Pour la Cour des comptes, « ces tendances appellent à une évolution de la gestion forestière ainsi qu’à une restauration de l’équilibre forêt-gibier dans les massifs les plus exposés ». SI certains efforts ont été menés ces dernières années, le rapport dénonce une prise en compte des capacités de stockage et d’émission de carbone par les forêts dans la gestion forestière mise en œuvre par l’ONF encore « balbutiante, faute notamment de connaissances scientifiques suffisantes et, par conséquent, d’outils opérationnels à la disposition des forestiers. »
« Modèle économique à repenser »
En partant du principe que le modèle historique, voulant que « le bois paie la forêt », ne puisse plus tenir à l’avenir, les magistrats insistent sur la nécessité de repenser le modèle économique de l’ONF. D’un côté, « l’État, en sa qualité de propriétaire des forêts domaniales, pourrait devoir renforcer son soutien à l’ONF pour lui permettre d’assurer le renouvellement de ces massifs conformément au principe pluriséculaire de gestion durable qui s’y applique ». De l’autre, pour le renouvellement des autres forêts publiques, l’effort financier est « estimé à 120 millions d’euros par an, à la charge de leurs propriétaires, avec l’appui de l’État dans le cadre de France 2030. »
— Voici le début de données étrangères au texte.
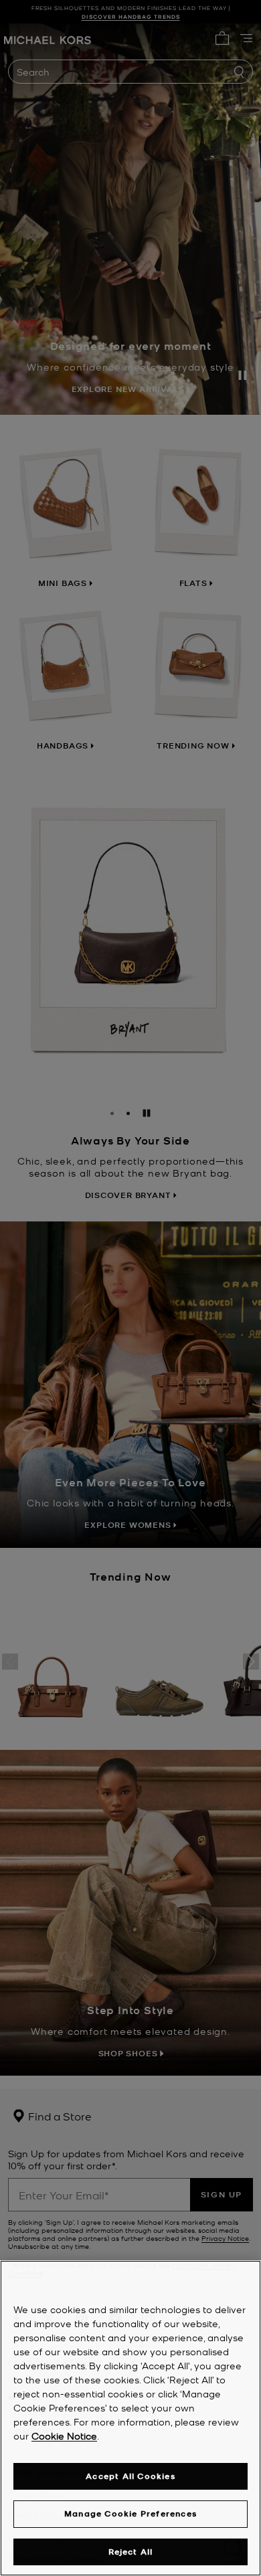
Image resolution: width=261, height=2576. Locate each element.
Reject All (130, 2551)
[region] (130, 2418)
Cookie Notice (64, 2436)
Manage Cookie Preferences (130, 2513)
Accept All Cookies (130, 2476)
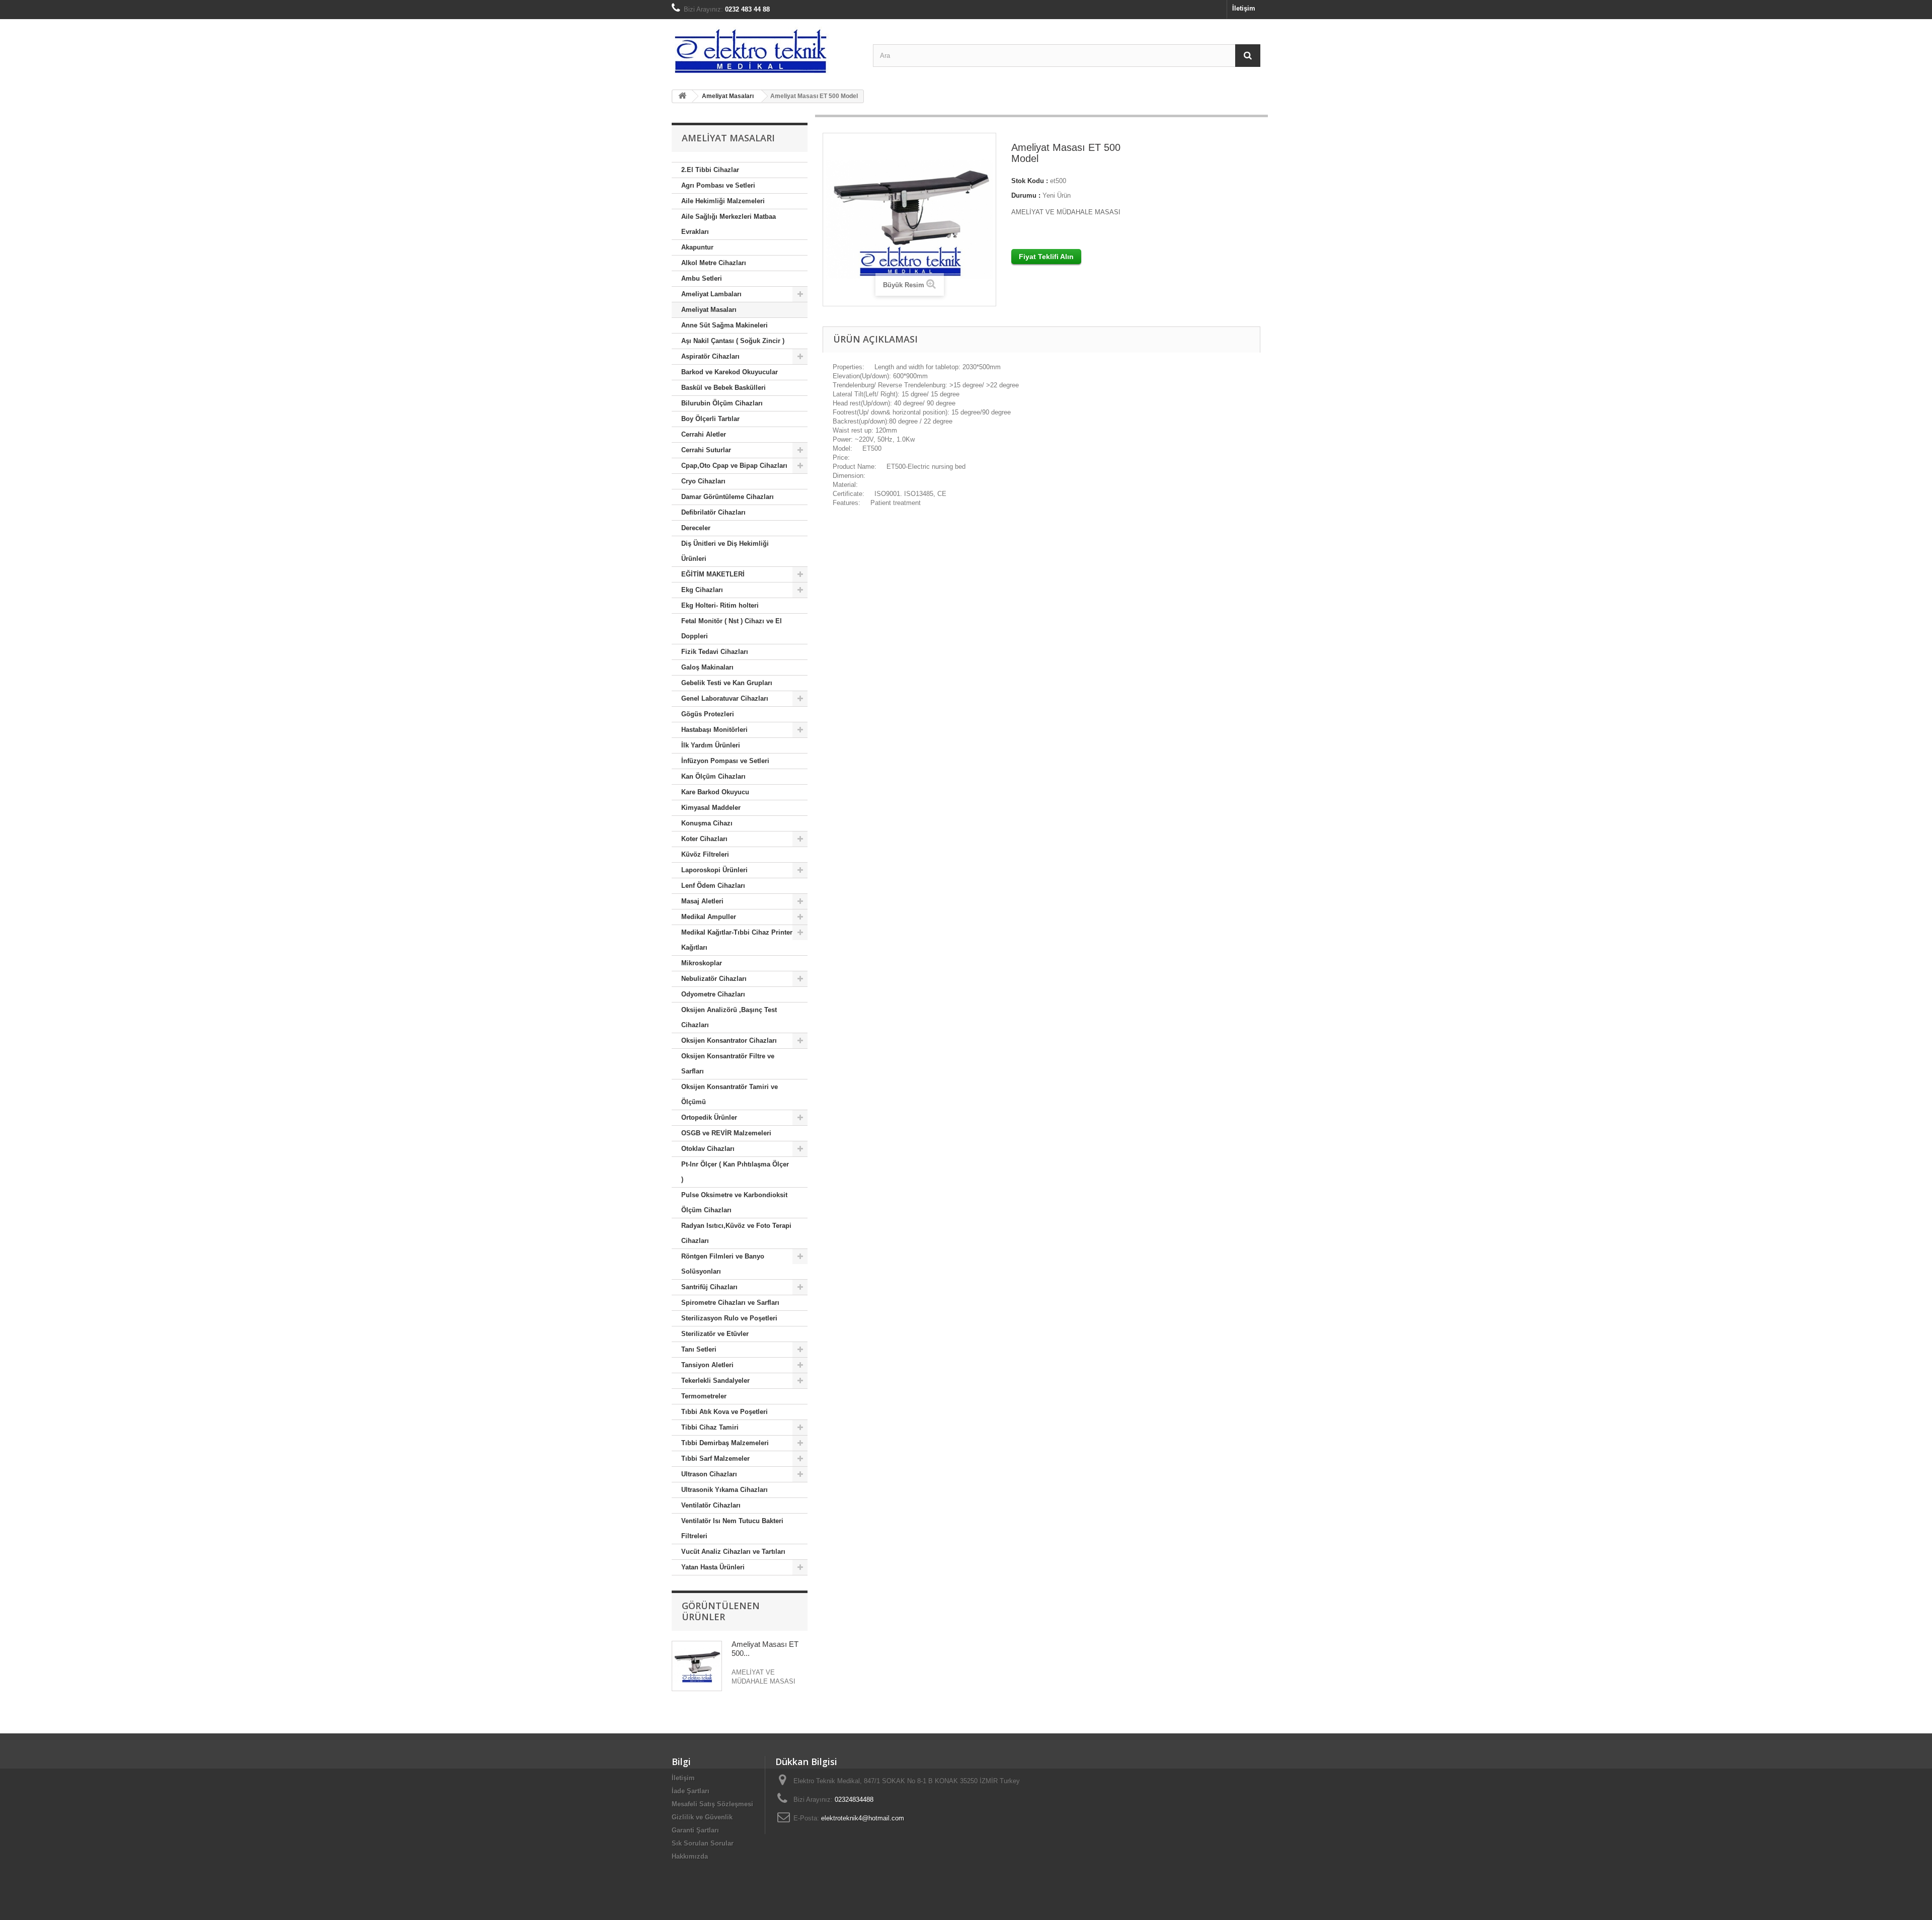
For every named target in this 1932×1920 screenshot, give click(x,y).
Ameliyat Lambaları (711, 294)
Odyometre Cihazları (713, 994)
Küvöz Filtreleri (705, 854)
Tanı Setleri (698, 1349)
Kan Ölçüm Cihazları (713, 776)
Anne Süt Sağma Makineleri (724, 325)
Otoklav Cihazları (708, 1148)
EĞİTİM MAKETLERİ (713, 574)
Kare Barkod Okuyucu (715, 792)
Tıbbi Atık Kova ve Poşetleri (724, 1411)
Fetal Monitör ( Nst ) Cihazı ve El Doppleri (731, 628)
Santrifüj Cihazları (709, 1287)
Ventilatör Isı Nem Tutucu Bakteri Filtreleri (732, 1528)
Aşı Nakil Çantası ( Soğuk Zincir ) (732, 341)
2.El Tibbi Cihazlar (710, 170)
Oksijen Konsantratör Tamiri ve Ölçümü (729, 1094)
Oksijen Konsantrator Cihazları (729, 1040)
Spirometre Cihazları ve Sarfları (730, 1302)
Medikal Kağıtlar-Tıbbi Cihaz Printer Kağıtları (736, 940)
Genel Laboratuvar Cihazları (724, 698)
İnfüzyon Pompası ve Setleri (725, 761)
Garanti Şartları (695, 1830)
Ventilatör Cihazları (711, 1505)
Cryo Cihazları (703, 481)
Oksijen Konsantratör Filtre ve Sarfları (727, 1063)
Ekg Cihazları (702, 590)
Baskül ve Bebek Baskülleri (723, 387)
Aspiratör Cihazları (710, 356)
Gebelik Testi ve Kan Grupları (726, 683)
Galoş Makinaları (707, 667)
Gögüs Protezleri (707, 714)
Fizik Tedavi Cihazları (714, 651)
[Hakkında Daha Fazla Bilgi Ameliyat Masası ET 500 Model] (697, 1666)
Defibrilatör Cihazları (713, 512)
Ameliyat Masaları (709, 309)
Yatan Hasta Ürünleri (713, 1567)
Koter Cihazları (704, 839)
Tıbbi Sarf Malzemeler (715, 1458)
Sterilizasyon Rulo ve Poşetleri (729, 1318)
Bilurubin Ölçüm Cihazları (722, 403)
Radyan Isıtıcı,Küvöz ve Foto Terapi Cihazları (736, 1233)
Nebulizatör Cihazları (714, 978)
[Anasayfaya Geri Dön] (682, 96)
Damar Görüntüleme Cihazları (727, 496)
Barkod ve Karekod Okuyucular (729, 372)
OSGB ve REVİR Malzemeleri (726, 1133)
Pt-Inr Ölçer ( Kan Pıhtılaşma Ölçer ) (735, 1171)
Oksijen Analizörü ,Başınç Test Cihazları (729, 1017)
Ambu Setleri (701, 278)
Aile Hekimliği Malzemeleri (723, 201)
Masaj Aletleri (702, 901)
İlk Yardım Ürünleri (710, 745)
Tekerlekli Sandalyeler (715, 1380)
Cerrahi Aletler (703, 434)
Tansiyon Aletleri (707, 1365)
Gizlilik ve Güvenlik (702, 1817)
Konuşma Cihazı (707, 823)
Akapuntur (697, 247)
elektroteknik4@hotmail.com (862, 1818)
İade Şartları (690, 1791)
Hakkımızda (690, 1856)
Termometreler (704, 1396)
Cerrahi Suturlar (706, 450)
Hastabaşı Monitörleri (714, 729)
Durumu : (1025, 195)
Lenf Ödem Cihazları (713, 885)
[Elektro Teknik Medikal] (765, 50)
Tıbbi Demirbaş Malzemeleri (725, 1443)
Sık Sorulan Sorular (703, 1843)
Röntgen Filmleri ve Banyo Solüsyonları (722, 1264)
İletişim (1243, 8)
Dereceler (695, 528)
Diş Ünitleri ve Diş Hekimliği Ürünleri (725, 551)
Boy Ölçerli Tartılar (710, 419)
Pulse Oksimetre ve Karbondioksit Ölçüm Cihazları (734, 1202)
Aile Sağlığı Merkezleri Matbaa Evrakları (728, 224)
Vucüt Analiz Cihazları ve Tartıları (733, 1551)
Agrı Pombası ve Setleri (718, 185)
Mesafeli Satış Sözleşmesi (712, 1804)
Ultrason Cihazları (709, 1474)
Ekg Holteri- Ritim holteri (720, 605)
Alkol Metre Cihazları (713, 263)
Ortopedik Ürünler (709, 1117)
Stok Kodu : (1029, 181)
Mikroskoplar (701, 963)
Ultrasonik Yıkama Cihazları (724, 1489)
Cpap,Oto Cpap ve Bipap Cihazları (734, 465)
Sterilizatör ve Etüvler (715, 1334)
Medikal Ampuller (708, 917)
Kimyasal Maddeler (711, 807)
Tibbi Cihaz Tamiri (710, 1427)
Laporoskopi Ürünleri (714, 870)
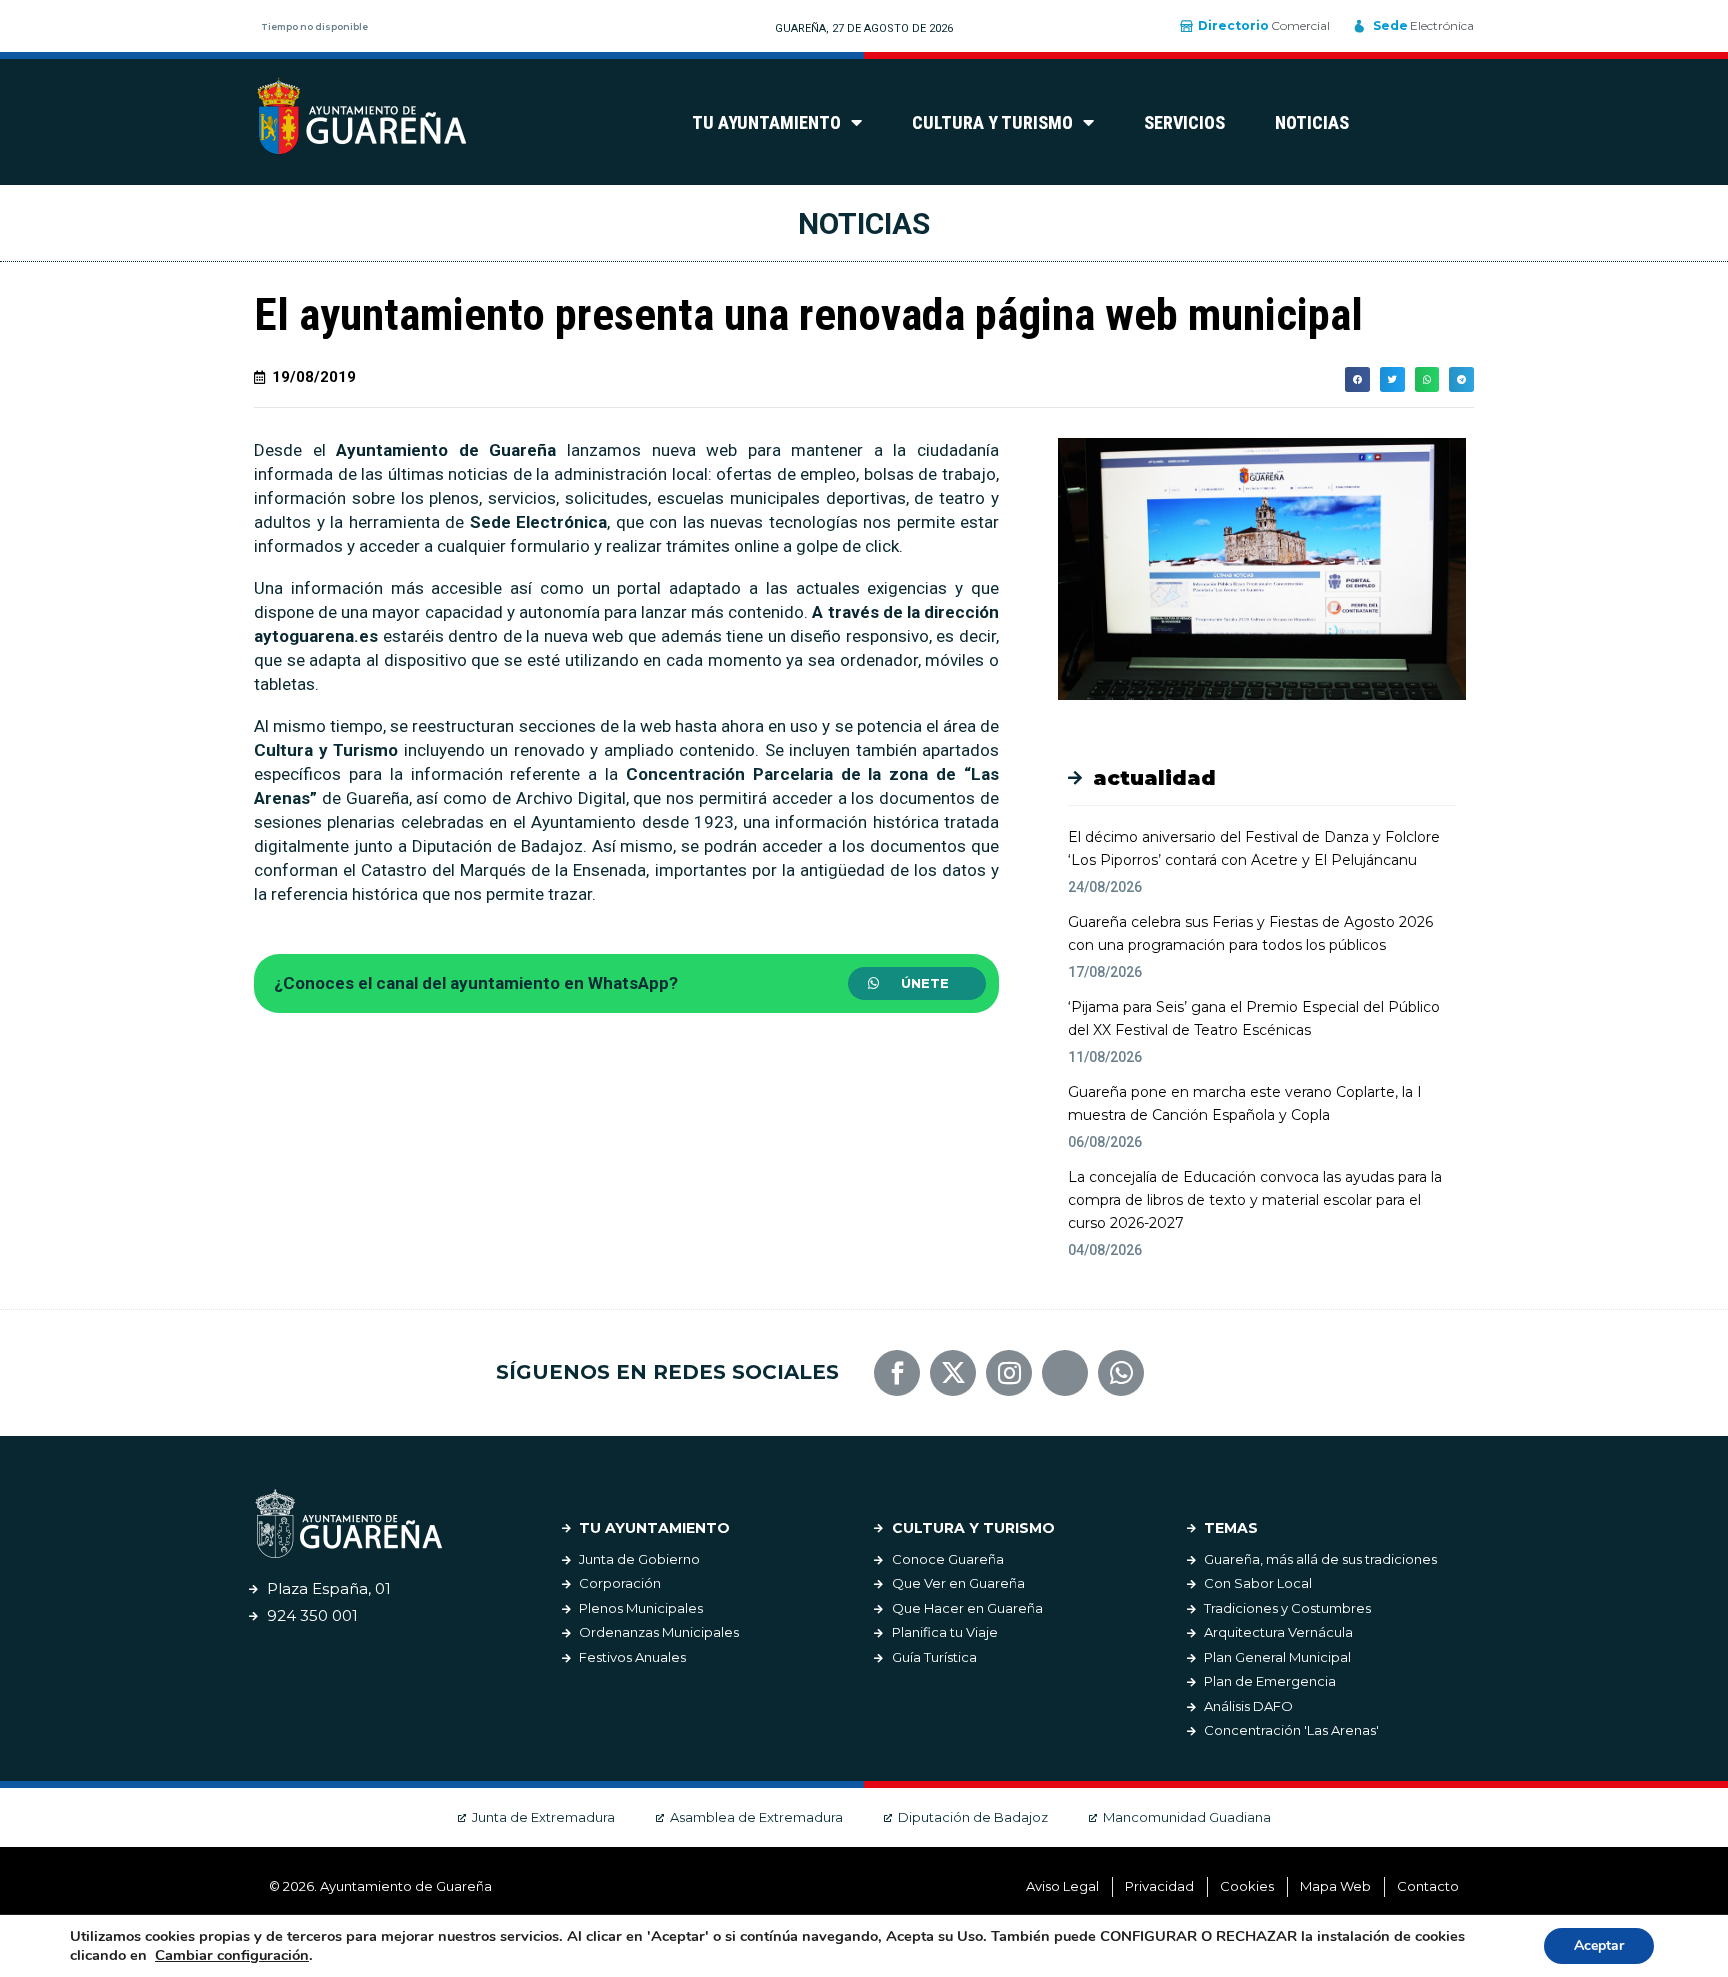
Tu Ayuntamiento (766, 122)
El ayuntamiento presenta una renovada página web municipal (808, 314)
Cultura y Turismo (992, 122)
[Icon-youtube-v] (1065, 1373)
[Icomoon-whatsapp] (1121, 1373)
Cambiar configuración (232, 1955)
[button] (917, 983)
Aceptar (1599, 1945)
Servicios (1184, 122)
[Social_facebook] (897, 1373)
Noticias (1312, 122)
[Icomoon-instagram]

La Cour des comptes estime que les capacités financières actuelles de l’ONF ne lui permettront pas de répondre « seul aux enjeux de la transition écologique, notamment ceux liés au changement climatique. À défaut de nouvelles sources de financement (paiements des services environnementaux par exemple) et compte tenu du statu quo actuel sur la contribution des collectivités au financement du régime forestier, l’ONF restera tributaire des subventions de l’État pour poursuivre sa mission de gestion durable des forêts publiques », sans compter la dégradation des finances publiques actuelle.
La Cour recommande donc de préciser les critères d’application du régime forestier et d’en évaluer les conséquences financières ainsi que de définir clairement, « dans le prochain contrat pluriannuel entre l’État et l’office national des forêts, des objectifs hiérarchisés et préciser les moyens associés ».